### Problem description
Copy the records word for word, starting at the line containing "Click comment icon" and continuing through the end of the records. Leave the pictures out.

### Extracted information

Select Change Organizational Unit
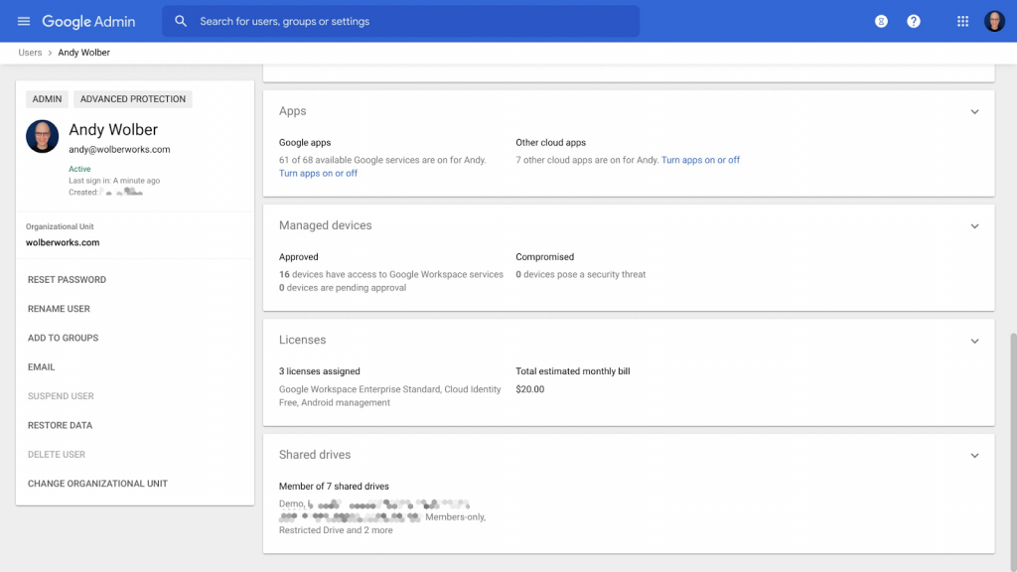 tap(97, 484)
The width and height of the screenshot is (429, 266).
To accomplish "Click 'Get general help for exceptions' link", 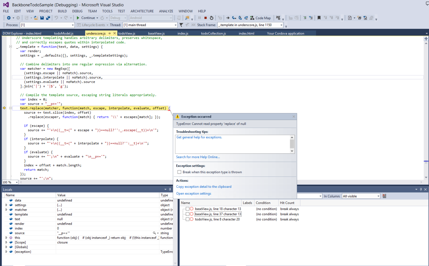I will tap(199, 137).
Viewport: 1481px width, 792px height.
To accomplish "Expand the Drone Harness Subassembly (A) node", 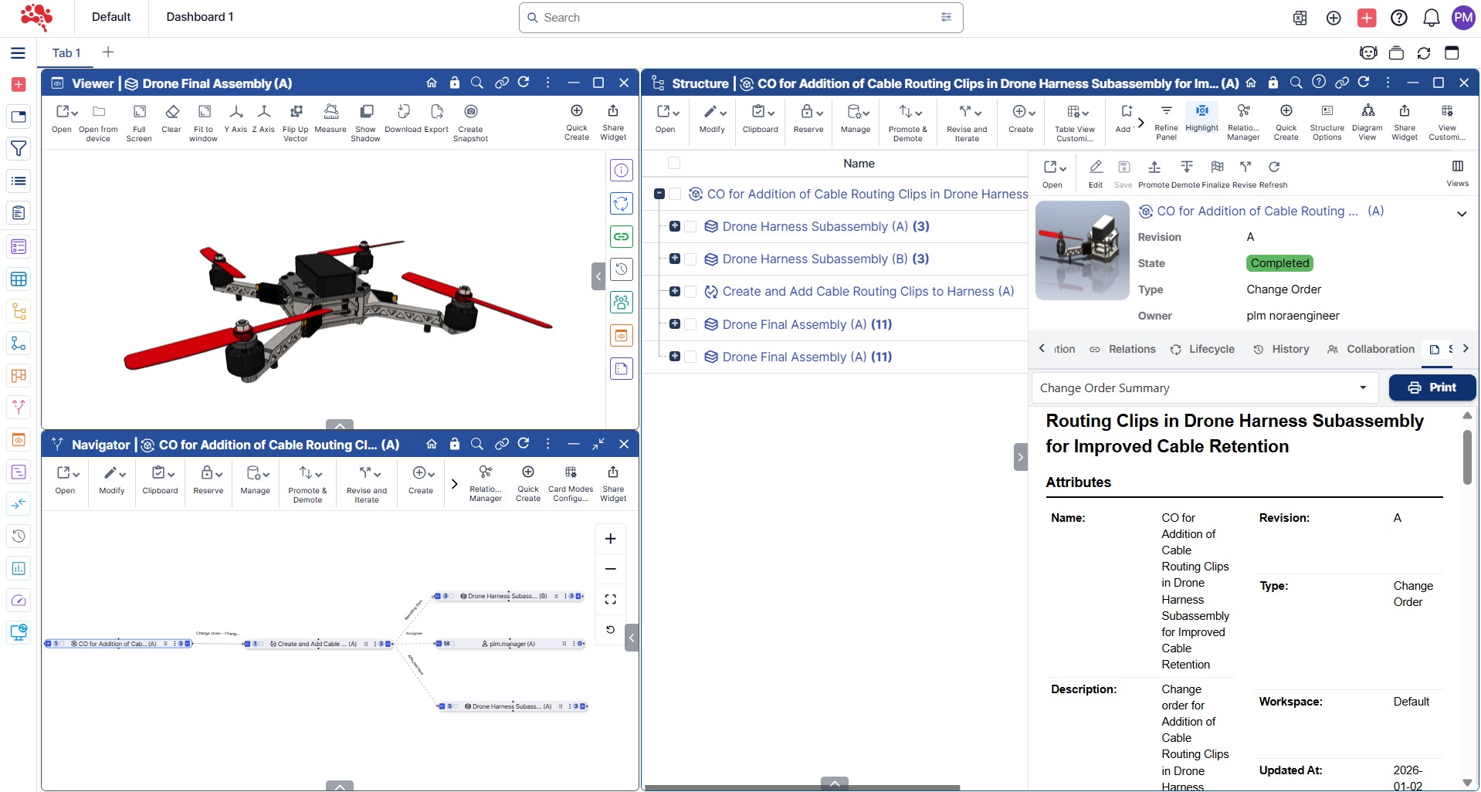I will [x=675, y=227].
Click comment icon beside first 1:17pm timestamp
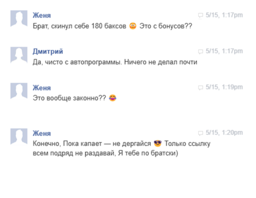 coord(200,15)
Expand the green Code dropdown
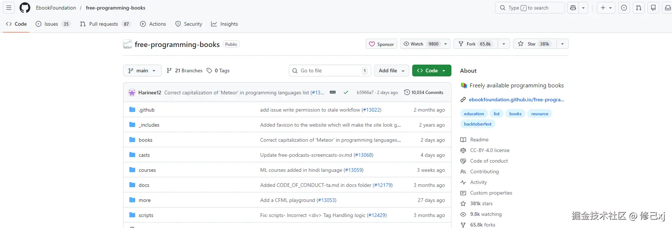Screen dimensions: 672x228 pyautogui.click(x=431, y=70)
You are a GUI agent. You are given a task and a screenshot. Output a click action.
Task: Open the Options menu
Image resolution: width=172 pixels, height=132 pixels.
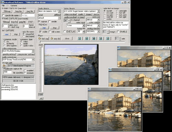(x=14, y=6)
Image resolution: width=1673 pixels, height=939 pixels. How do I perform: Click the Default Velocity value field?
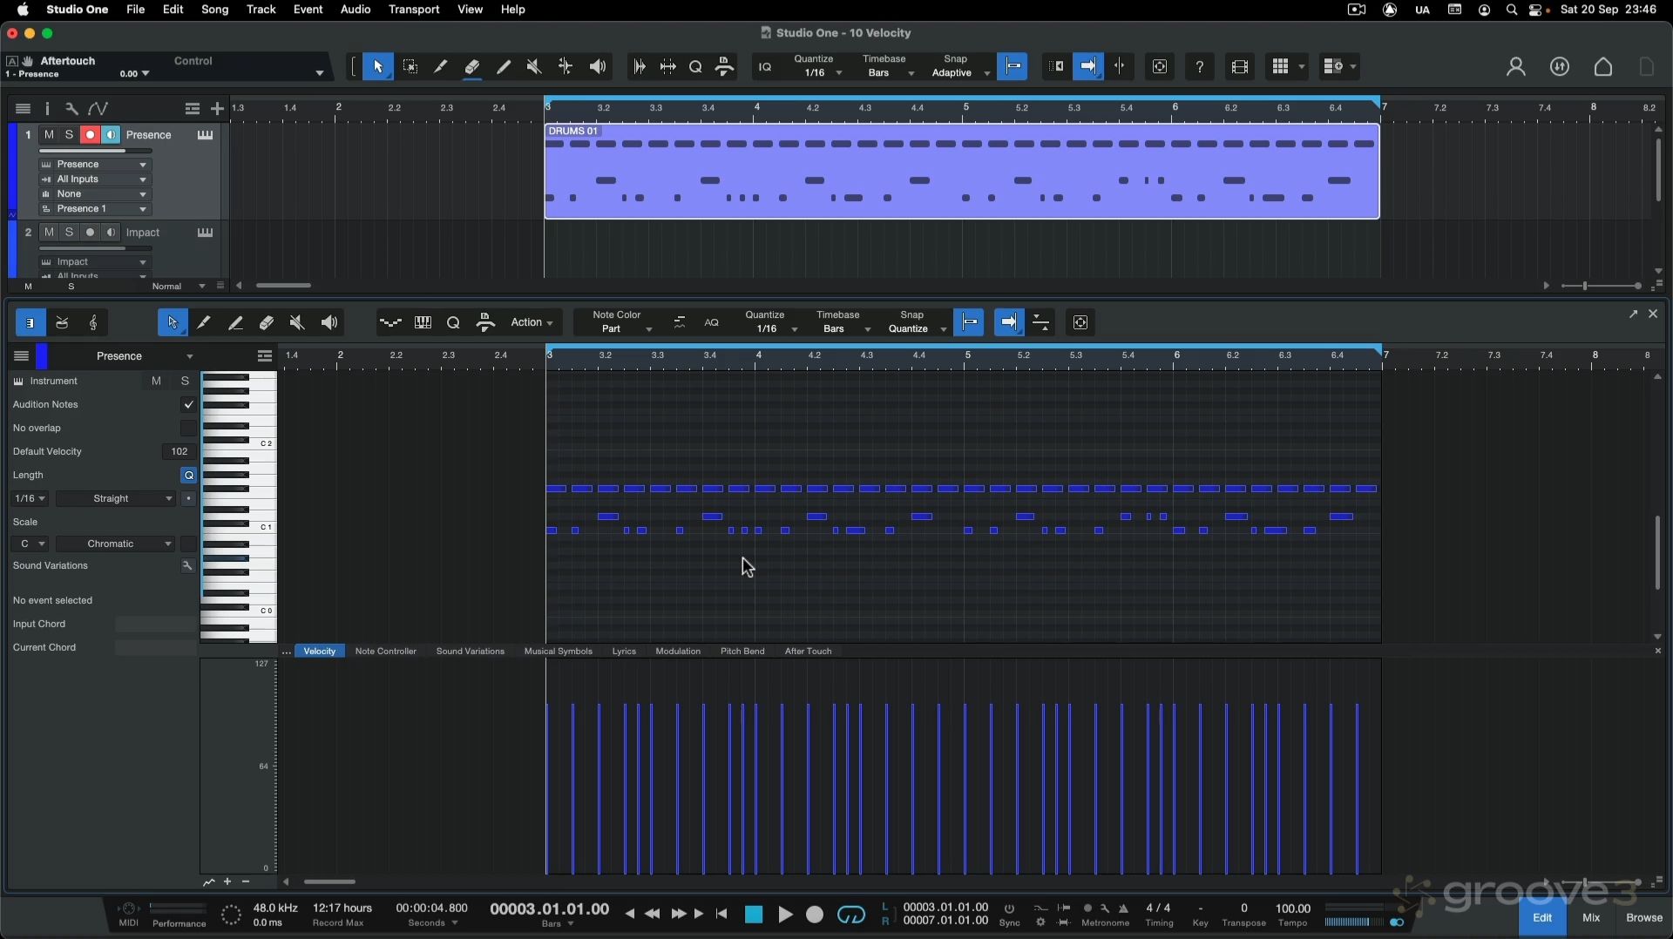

### Response for this exercise
Click comment icon beside first 1:17pm timestamp
 coord(200,15)
Expand the green Code dropdown
Screen dimensions: 672x228 pyautogui.click(x=431, y=70)
You are a GUI agent. You are given a task and a screenshot. Output a click action.
Task: Open the Options menu
Image resolution: width=172 pixels, height=132 pixels.
(x=14, y=6)
Image resolution: width=1673 pixels, height=939 pixels. How do I perform: Click the Default Velocity value field?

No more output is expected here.